No matter how much you try to make Batman’s costume into “realistic” armor, he’s still a guy who runs around in a cape that never gets caught on doors, wears fins on his head, and takes the time to decorate all his equipment with a bat motif. The Gotham City police could call him on a burner phone or a secure server, but no, instead Batman is summoned with a spotlight that shines on a passing cloud. In Batman’s world, it’s not a sign of delusion to fight crime in a mask but an accepted part of a subculture that includes many people across the Earth and it history.
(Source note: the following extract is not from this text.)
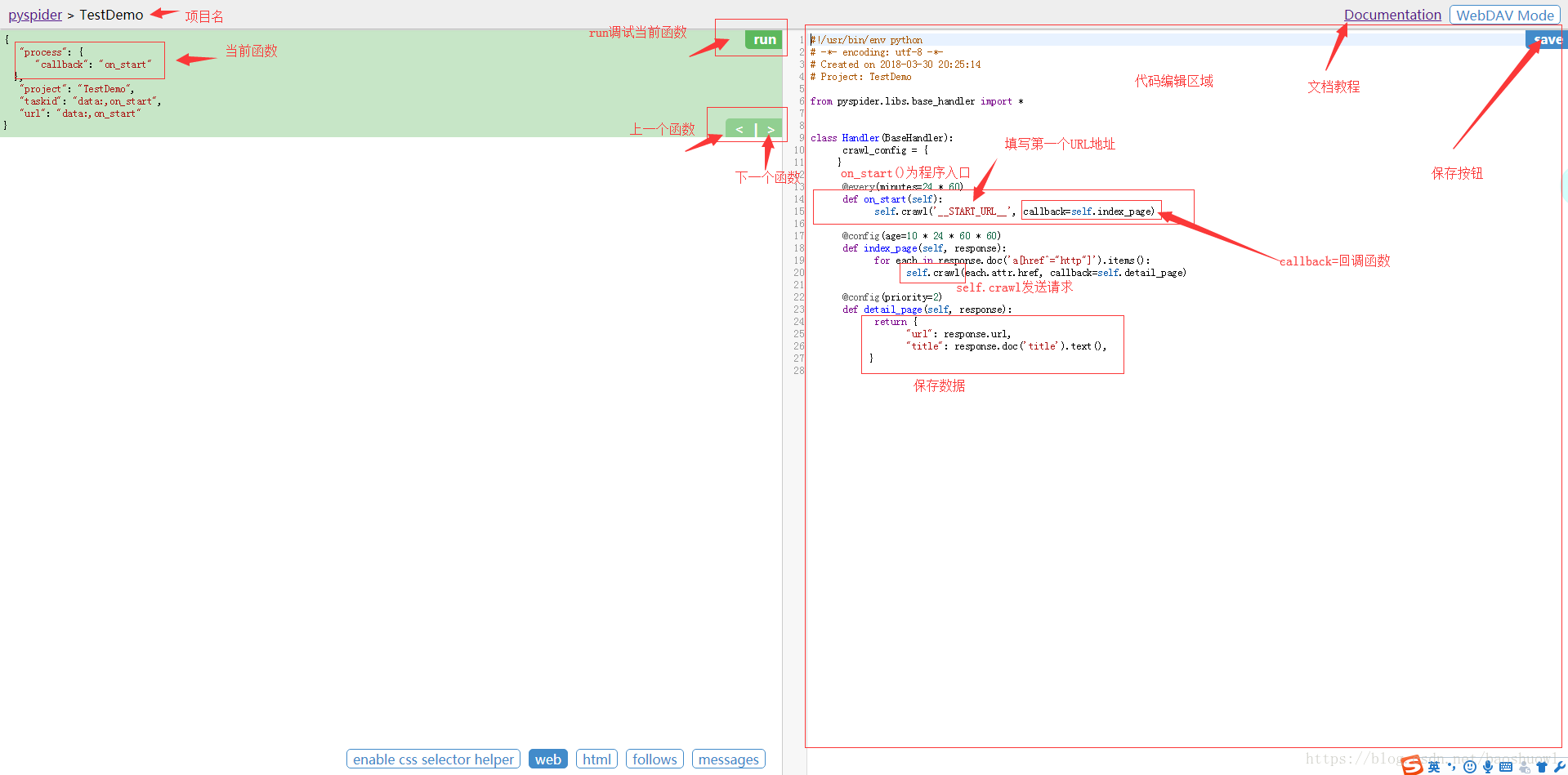Viewport: 1568px width, 775px height.
Task: Open the Sogou soft keyboard icon
Action: click(x=1506, y=767)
If you force too strong a lens of realism on Batman and his dark and weird world, then I have to look at everything else through it and instead of enjoying what an amazing fighter and detective he is, I’m wondering why Bruce Wayne doesn’t just donate all this crime fighting equipment to the police, personally train their homicide and SWAT teams, and then spend the rest of his time building better schools and mental hospitals in Gotham. I’m shaking my head at the thought that he can even jump, much less do gymnastics and be a stealthy ninja, while wearing all that body armor and a belt full of weapons.
The same rules and standards don’t apply to each comic book character, of course, but they all do involve suspension of disbelief. The Punisher is a serious, dark character mired in cynicism and realism, but even he takes the time to paint a skull on his chest and sometimes drives a “battle-van.” Netflix’s Daredevil embraces that the hero wears fake horns and fights magic ninjas, but oddly tries to avoid having anyone actually call him “Daredevil” (as if “the Devil of Hell’s Kitchen” is less silly). Watchmen is often called realistic, yet the whole story would go nowhere if it didn’t include a weird blue-skinned nudist who can teleport and see through time.
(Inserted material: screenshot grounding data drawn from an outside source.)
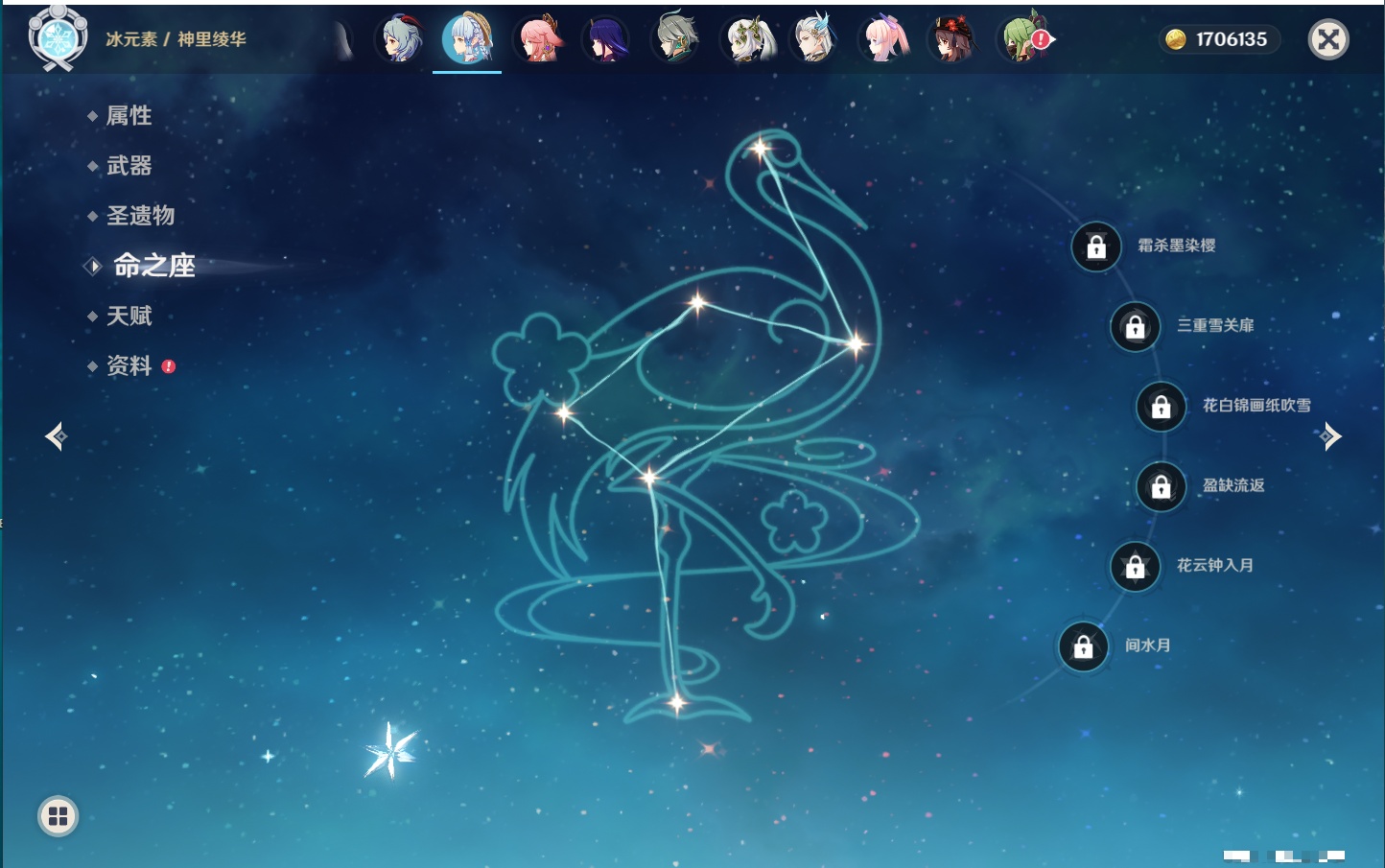Select the blue-haired avatar with red horns

tap(401, 40)
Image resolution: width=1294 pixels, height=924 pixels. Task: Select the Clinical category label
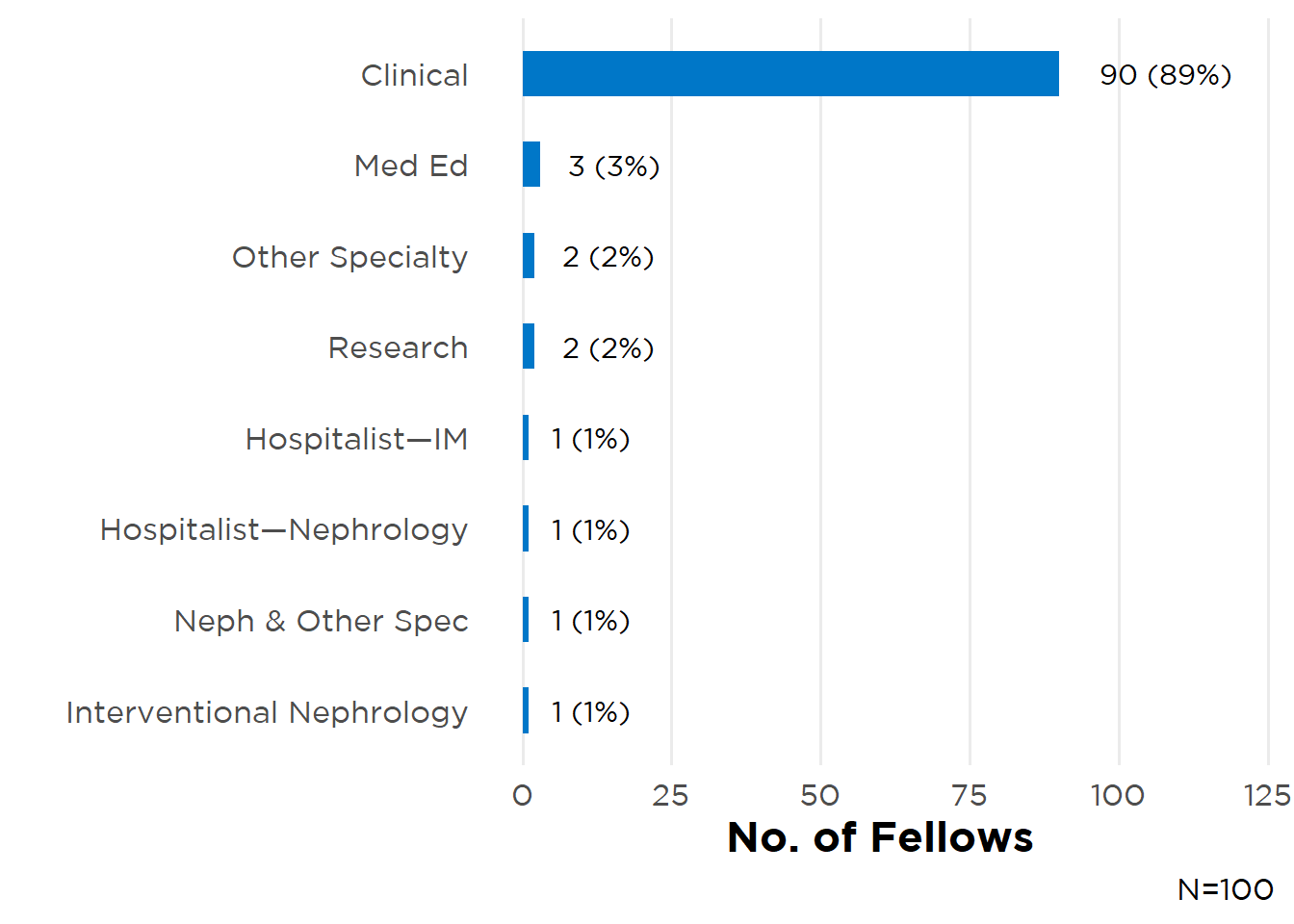[x=414, y=75]
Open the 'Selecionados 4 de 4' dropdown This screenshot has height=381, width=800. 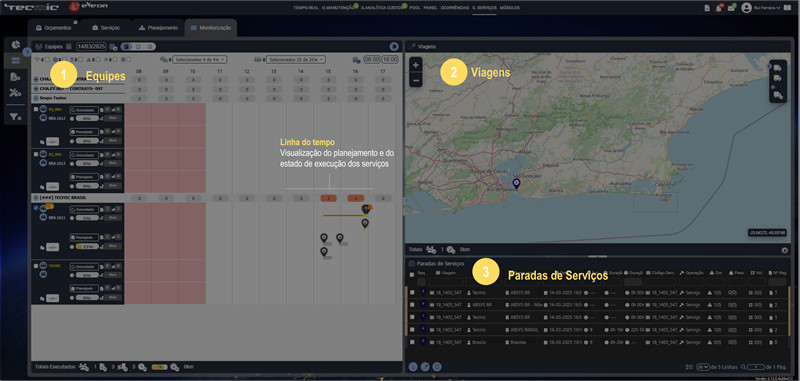point(200,60)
Batman does not live in the real world and I don’t expect him to. He symbolizes something different and more imaginative, a person raised by a doctor and a humanitarian who now uses his pain as a drive to make his city a better place. It’s fun to bring in elements of the real world, but too much real world “grounding” and you only needlessly limit what a superhero story can do. Focus on giving me creativity, emotional realism and a coherent story with consistent internal logic. When I want to see a world exactly like the one outside my window, I’ll check out a different story. There are plenty of them out there.
There’s a great strength in presenting characters, stories and worlds that are unapologetic in their weirdness and creativity. I love a new adaptation or take on a character and updates can be necessary and fascinating, but we should always do it from a place of love, a place that accepts that Superman is just as real as Santa Claus and that’s not a secret shame. Don’t chase the real. Chase imagination.